Our genomic survey of SARS-CoV-2 positive samples sequenced by the Fiocruz COVID-19 Genomic Surveillance Network between 12th March 2020 and 31st March 2021 identified 44 sequences (EPI_ISL_2038926 to EPI_ISL_2038968, EPI_ISL_2102018 and EPI_ISL_2102063, Supplementary Table 1.pdf (586.3 KB)) with several overlapping mutations with the lineage P.1. The SARS-CoV-2 genomes were recovered using Illumina sequencing protocols as previously described [4, 5]. The FASTQ reads obtained were imported into the CLC Genomics Workbench version 20.0.4 (Qiagen A/S, Denmark), trimmed, and mapped against the reference sequence EPI_ISL_402124 available in EpiCoV database in the GISAID (https://www.gisaid.org/ 4). The alignment was refined using the InDels and Structural Variants module. This study was approved by the FIOCRUZ-IOC (68118417.6.0000.5248 and CAAE 32333120.4.0000.5190) and the Amazonas State University Ethics Committee (CAAE: 25430719.6.0000.5016) and the Brazilian Ministry of the Environment (MMA) A1767C3.

SARS-CoV-2 P.1-related sequences here obtained were aligned with high quality (<5% of N) and complete (>29 kb) sequences that were available in EpiCoV database in the GISAID (https://www.gisaid.org/) on March 31st, 2021 and belongs to three different clades: 1) B.1.1.28 sequences from Amazonas state, 2) P.1 sequences, and 3) previously described P.1-like sequences [1, 3]. This dataset was then aligned using MAFFT v7.475 [6] and subjected to maximum likelihood (ML) phylogenetic analysis using IQ-TREE v2.1.2 [7] under the GTR+F+R4 nucleotide substitution model, as selected by the ModelFinder application [8]. Branch support was assessed by the approximate likelihood-ratio test based on the Shimodaira–Hasegawa procedure (SHaLRT) with 1000 replicates. The sequence of ancestral nodes was reconstructed using Time-tree [9] and their mutational profile investigated using the Nextclade tool (https://clades.nextstrain.org). The temporal signal was assessed by the regression analysis of the root-to-tip genetic distance against sampling dates using the program TempEst [10].
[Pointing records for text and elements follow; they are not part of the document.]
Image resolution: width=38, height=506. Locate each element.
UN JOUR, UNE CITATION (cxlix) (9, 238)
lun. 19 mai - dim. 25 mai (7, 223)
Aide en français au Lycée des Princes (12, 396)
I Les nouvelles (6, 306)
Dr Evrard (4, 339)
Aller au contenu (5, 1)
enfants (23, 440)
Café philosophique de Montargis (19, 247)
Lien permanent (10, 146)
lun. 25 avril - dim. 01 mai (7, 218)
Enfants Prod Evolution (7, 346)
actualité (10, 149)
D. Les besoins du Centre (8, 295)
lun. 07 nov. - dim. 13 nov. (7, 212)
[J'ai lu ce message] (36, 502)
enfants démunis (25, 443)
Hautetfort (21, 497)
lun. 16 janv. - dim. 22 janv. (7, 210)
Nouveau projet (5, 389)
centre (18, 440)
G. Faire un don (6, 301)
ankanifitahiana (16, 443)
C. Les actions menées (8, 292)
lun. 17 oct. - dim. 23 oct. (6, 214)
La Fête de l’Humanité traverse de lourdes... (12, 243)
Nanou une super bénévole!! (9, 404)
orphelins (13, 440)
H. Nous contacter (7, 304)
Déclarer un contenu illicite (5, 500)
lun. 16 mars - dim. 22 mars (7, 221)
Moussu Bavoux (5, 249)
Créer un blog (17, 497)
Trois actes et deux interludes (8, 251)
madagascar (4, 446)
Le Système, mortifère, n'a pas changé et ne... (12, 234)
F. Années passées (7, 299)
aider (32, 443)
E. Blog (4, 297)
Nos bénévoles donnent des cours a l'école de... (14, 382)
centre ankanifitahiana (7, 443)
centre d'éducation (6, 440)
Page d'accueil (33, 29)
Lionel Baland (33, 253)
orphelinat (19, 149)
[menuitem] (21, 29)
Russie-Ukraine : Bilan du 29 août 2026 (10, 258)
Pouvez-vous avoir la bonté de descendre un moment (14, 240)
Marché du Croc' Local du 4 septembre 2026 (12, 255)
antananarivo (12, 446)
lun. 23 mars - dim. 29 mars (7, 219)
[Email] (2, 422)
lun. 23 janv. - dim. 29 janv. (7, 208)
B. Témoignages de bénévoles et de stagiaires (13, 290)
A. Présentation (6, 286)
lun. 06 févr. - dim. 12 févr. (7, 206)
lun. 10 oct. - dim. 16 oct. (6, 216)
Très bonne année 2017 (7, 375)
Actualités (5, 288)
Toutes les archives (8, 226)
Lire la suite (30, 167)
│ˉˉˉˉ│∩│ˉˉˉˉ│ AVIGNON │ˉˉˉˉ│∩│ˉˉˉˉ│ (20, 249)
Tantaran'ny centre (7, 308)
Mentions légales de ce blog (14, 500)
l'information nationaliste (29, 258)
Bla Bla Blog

A time-scaled phylogenetic tree of the B.1.1.28 Amazonian diversity plus a subsampling of P.1 genomes and P.1-related sequences was reconstructed using the Bayesian Markov Chain Monte Carlo (MCMC) approach implemented in BEAST 1.10.4 [11]. A Bayesian tree was reconstructed using the GTR+F+G4 nucleotide substitution model, the Bayesian skyline (BSKL) coalescent model [12], and both strict and random local molecular clock models [13] with a uniform substitution rate prior (8 x 10–4 – 10 x 10–4 substitutions/site/year). Ancestral sampling locations were inferred using a reversible discrete phylogeographic model [14] where transitions between Brazilian states were estimated in a continuous-time Markov chain (CTMC) rate reference prior. Convergence (effective sample size > 200) in parameter estimates was assessed using TRACER v1.7 [15]. The maximum clade credibility (MCC) tree was summarized with TreeAnnotator v1.10.4. ML and MCC trees were visualized using FigTree v1.4.4 (FigTree).

3. Results and Discussion

Mutation profile analysis of SARS-CoV-2 positive samples detected at different Brazilian states between 12th March 2020 and 31st March 2021 revealed 44 sequences ( Supplementary Table 1.pdf (586.3 KB)) that harbor 15 out of 22 P.1 lineage-defining mutations, including the three mutations of concern at the receptor-binding domain (RBD) of the S protein (K417T, E484K and N501Y), deletion in the NSP6 (S106del, G107del, F108del) and the four-nucleotide insertion at ORF8/N intergenic region (ins28263). These P.1-related sequences, here designated as P.1-like-II, lack some of the P.1 lineage-defining mutations at ORF1ab (C2749T, C12778T and C13860T), NSP13 (E341D), S (T20N) and NS8 (E92K) and further displayed six unique substitutions at ORF1ab (C8905T, C16954T, and A20931G), NSP4 (D217H), E/M intergenic region (A26492T) and N (P383L). The P.1-like-II sequences also share nine P.1 lineage-defining mutations with the previously characterized P.1-like clade (now designated as P.1-like-I).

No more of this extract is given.